Professor Jose Angel Olivas Varela received his M.S. degree in Philosophy in 1990 (USC, Spain), Master on Knowledge Engineering of the Department of Artificial Intelligence, UPM in 1992, and his Ph.D. in Computer Science in 2000 (UCLM, Spain). In 2001, he was Postdoc Visiting Scholar at Lotfi A. Zadeh's (father of Fuzzy Logic) BISC (Berkeley Initiative in Soft Computing), University of California-Berkeley, USA. He is affiliated with BISC and with the Artificial Intelligence Center of the SRI International of the Stanford University (Prof. Richard Waldinger). His current main research interests are in the field of Soft Computing for Information Retrieval, Data Analysis and Artificial Intelligence and Knowledge Engineering applications. He received the Environment Research Award 2002 from the Madrid Council (Spain) for his PhD. Thesis. Author of more than 250 scientific contributions. He has provided his expertise to corporations and also has chaired a number of technical and research workshops in his areas of expertise. He has edited a number of books and guest edited for various journals.

 

Fernando G. Tinetti has a PhD in Computer Science and is a Professor at Facultad de Informatica, Universidad Nacional de La Plata, La Plata, Argentina.

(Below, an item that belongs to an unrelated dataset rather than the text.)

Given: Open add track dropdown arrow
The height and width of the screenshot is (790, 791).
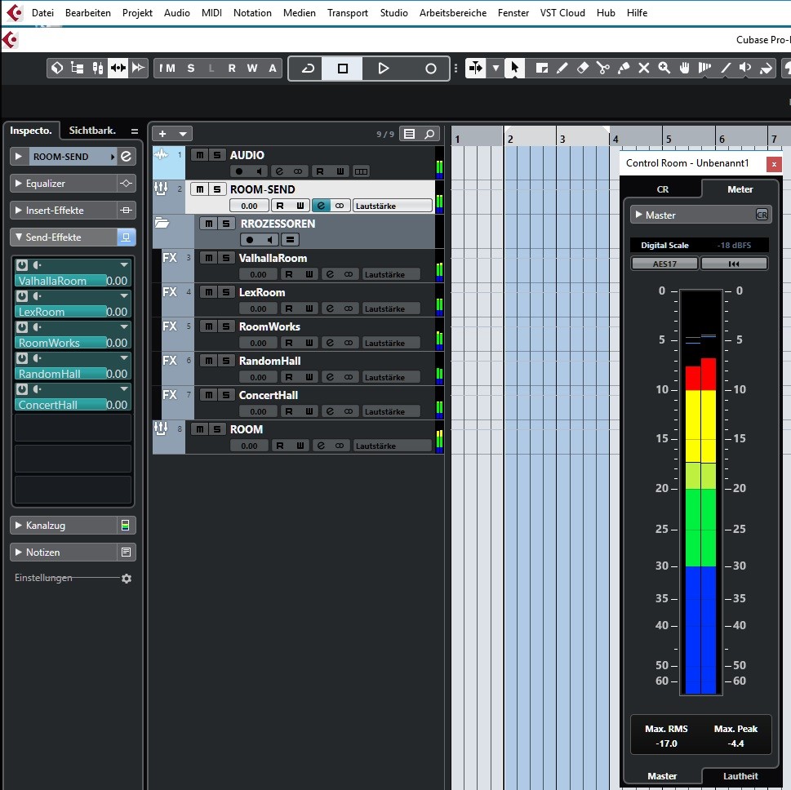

He is also a researcher of the Comision Investigaciones Cientificas de la Provincia de Buenos Aires, Argentina. He is a recipient of the NSF-TCPP Early Adopter Award, NSF/IEEE-TCPP, Curriculum Initiative on Parallel and Distributed Computing. He is the author/co-author of more than one hundred papers in International Journals and Computer Science Conferences. His areas of interest and experience include: High Performance Computing, Parallel and Distributed Computing, Cloud and Edge Computing, Real-Time Systems and Applications, Big Data Processing, Data Center and Infrastructure Performance Evaluation, Robotic Systems and Applications. He has co-edited a number of books in HPC.